Malacañang on Tuesday said it did not matter where Faeldon was, after learning about the former custom’s chief’s transfer to the Pasay jail.


OCD job

“He can do his job as OCD officer from any location because it involves formulating policy,” presidential spokesperson Harry Roque said at a press briefing in Marawi City.

“He’s appointed to the OCD, which is a policymaking body. Our position is he can perform his task wherever he may be, even in jail,” Roque said.

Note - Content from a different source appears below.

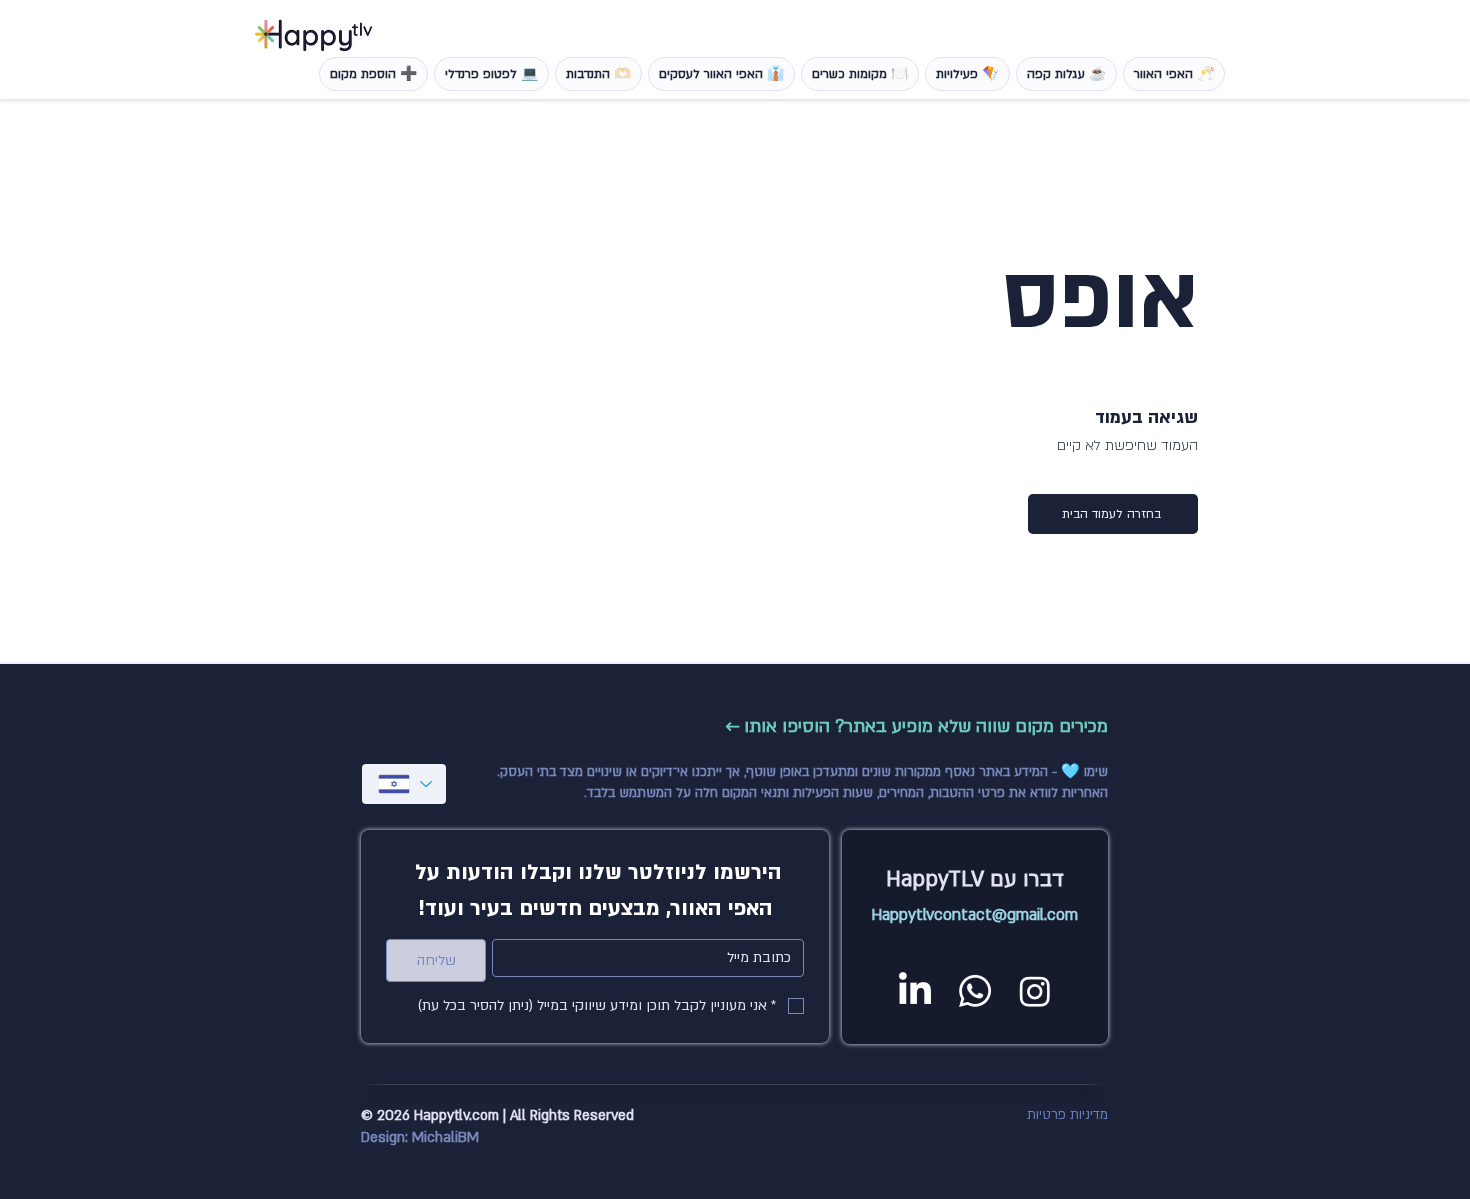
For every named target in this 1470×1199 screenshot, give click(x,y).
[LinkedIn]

He added that the Palace would not intervene in Faeldon’s case in the Senate.

Gordon said on Monday that Chief Presidential Legal Counsel Salvador Panelo came to ask him to free Faeldon.

“He’s already nice, release him,” Gordon quoted Panelo as telling him.

On Tuesday, however, Panelo denied interceding on Faeldon’s behalf, saying Gordon may have misunderstood him.

Panelo said Gordon told him that he wanted Faeldon released and he was only waiting for the former customs chief to attend the hearing.

Panelo said he suggested that the committee subpoena Faeldon.

He said he went to the Senate to visit Faeldon, whom he pitied for being detained there for so long.

Happy, contented

Diño said Faeldon was lonely in his detention room in the Senate basement, where visiting hours ended at 8 p.m.

“Now he has company, and we expect that he will be very happy here, very contented,” Diño told reporters.

Senior Insp. Xavier Solda, spokesperson for the Bureau of Jail Management and Penology, said Faeldon had told him: “I am happy because I am now with my own kind.”

He said Faeldon would not receive special treatment, adding that the former customs chief was being held in a small, windowless cell so hot that his blood pressure shot up.

“You almost can’t breathe in the cell … [We hope] his health can be watched,” Solda said.

Solda denied earlier reports that Faeldon’s transfer to the Pasay City Jail had been delayed due to concerns about sanitation in the cells.

“Just imagine that’s your house, you stay there 24/7, there is nothing for you to do but clean and clean,” Solda said.

He said Faeldon did not get his own space in the cell because of overcrowding.

Faeldon, however, did not complain, Solda said, adding that the detainee was expected to follow jail rules like other inmates.